Nahum Sarna's JPS Torah commentary (1989) is a very good representation of Jewish scholarship on Genesis. Those doing scholarly work ought to consult it. There are a number of commentaries I haven't listed, however, that that's true of. The main reason I'm listing it is because I think it's one of the most readable scholarly commentaries, even with the pages moving backwards and the Hebrew text being printed (with translation). It's a close analysis of the text, sometimes word-by-word, focusing on the final form of the text without denying multiple sources. I don't think most people teaching through the book will need it, but those who like to have a lot of input from diverse sources might want to go to this commentary if they want a purely scholarly work from a very different perspective from the ones above.

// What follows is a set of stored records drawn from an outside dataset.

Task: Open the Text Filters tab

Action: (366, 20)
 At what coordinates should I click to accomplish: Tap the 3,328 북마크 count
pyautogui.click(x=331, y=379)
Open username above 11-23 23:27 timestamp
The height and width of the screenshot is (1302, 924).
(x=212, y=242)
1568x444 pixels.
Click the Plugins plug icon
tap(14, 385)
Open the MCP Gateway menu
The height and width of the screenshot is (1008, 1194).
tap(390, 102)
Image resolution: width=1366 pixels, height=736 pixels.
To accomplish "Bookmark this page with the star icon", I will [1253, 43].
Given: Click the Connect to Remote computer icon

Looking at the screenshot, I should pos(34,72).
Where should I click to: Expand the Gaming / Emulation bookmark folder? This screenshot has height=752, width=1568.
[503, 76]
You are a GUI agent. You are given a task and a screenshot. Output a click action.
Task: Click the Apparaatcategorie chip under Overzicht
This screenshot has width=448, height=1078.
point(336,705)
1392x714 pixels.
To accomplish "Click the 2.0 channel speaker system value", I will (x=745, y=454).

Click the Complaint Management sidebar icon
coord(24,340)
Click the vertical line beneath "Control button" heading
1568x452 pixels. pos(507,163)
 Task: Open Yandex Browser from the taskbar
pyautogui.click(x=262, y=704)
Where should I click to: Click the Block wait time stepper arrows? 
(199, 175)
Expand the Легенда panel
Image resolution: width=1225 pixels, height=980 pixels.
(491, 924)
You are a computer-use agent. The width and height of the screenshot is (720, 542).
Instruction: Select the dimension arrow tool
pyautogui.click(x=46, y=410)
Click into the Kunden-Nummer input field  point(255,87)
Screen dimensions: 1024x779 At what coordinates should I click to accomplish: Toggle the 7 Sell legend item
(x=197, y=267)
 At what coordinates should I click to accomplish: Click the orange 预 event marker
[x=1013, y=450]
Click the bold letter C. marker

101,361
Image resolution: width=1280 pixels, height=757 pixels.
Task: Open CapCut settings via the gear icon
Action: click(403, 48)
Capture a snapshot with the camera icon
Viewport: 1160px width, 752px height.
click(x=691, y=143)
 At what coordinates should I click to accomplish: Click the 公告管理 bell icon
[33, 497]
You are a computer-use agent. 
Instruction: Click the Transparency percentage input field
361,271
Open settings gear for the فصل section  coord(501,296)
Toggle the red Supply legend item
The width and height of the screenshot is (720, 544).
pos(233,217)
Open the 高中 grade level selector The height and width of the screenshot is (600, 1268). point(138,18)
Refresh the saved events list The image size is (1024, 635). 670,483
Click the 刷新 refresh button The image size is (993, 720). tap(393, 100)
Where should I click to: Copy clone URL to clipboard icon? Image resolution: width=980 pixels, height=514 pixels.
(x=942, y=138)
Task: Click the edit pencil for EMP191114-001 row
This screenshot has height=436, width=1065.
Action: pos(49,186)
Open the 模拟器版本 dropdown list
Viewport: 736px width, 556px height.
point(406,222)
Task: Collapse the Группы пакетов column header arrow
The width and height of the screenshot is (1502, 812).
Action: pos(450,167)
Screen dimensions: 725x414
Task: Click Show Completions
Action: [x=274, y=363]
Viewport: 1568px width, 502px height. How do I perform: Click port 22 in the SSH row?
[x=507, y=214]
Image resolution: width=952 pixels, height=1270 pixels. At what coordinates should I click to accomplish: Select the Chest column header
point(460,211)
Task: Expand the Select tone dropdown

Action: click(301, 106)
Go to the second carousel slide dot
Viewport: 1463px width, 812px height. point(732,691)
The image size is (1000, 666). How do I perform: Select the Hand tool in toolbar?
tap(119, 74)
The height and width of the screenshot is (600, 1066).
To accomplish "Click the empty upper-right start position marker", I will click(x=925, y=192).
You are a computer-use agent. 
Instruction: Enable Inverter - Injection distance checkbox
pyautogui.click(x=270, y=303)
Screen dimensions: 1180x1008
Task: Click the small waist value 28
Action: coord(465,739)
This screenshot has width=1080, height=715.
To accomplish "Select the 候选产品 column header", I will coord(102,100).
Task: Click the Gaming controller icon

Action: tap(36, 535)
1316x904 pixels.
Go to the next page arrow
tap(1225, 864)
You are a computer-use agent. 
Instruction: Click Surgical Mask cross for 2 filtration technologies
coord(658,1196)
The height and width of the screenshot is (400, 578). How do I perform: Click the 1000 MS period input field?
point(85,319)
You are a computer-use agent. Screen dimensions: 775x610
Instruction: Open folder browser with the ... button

Sarna pays closer attention to the history of interpretation, particularly Jewish interpretation, than most commentators. He isn't as sparse on theology as some older critical commentators, but I wouldn't say it's a strength of this commentary either. He is also helpful on ancient near eastern historical background and archeology.
Richard Clifford's one volume Hermeneia will set a new standard. This series allows for large volumes, so it still might be more detailed than some of the two-volume commentaries, e.g. Wenham's WBC. Erhard Blum's HCOT, if it matches up to the standards of most of the series so far, will most likely be an important work for scholars to refer to but more difficult for someone with less scholarly background to handle. Ronald Hendel is doing the new Anchor Yale Bible replacement for Genesis, and last I'd heard the first volume, covering chs.1-11, was
supposed to be out in 2008. Hendel already has published work on the textual issues of those chapters. David L. Petersen is doing the OTL replacement, and his work is also well-received among scholars. If I had to guess, it will probably be more accessible than the other scholarly commentaries in this paragraph, just because this series usually is. All of these will represent generally-mainstream biblical scholarship and its critical assumptions.
Intermediate commentaries include Bill Arnold (NCBC) and David Baker (Apollos). I really like Arnold's work on Samuel. Baker has published commentaries on a number of the minor prophets in the NIVAC and TOTC series. Both are conservative evangelicals.
The three most notable beginning-level commentaries are probably Allen Ross's CBC, which will be bound with John Oswalt's Exodus, Walter Brueggeman's Old Testament for Everyone volume, and Theodore Hiebert's AOTC. The first two already have commentaries on Genesis. Ross will be the most conservative of the three.
I'm not sure whether to place Duane Garrett's KECOT at the intermediate or beginning level. Garrett is very good at this sort of commentary. Even though his scholarly commentary on the Song of Songs hasn't been as well received, his low-to-mid-level commentaries on Proverbs, Ecclesiastes, Song of Songs, Hosea, and Joel have done well in reviews, and my limited use of them fits with that. He's done work on Genesis before in Rethinking Genesis, a critical analysis of contemporary views of the authorship of Genesis and a defense of a more traditional approach. I expect this to be pretty good, although it does have some strong competition in lighter Genesis commentaries.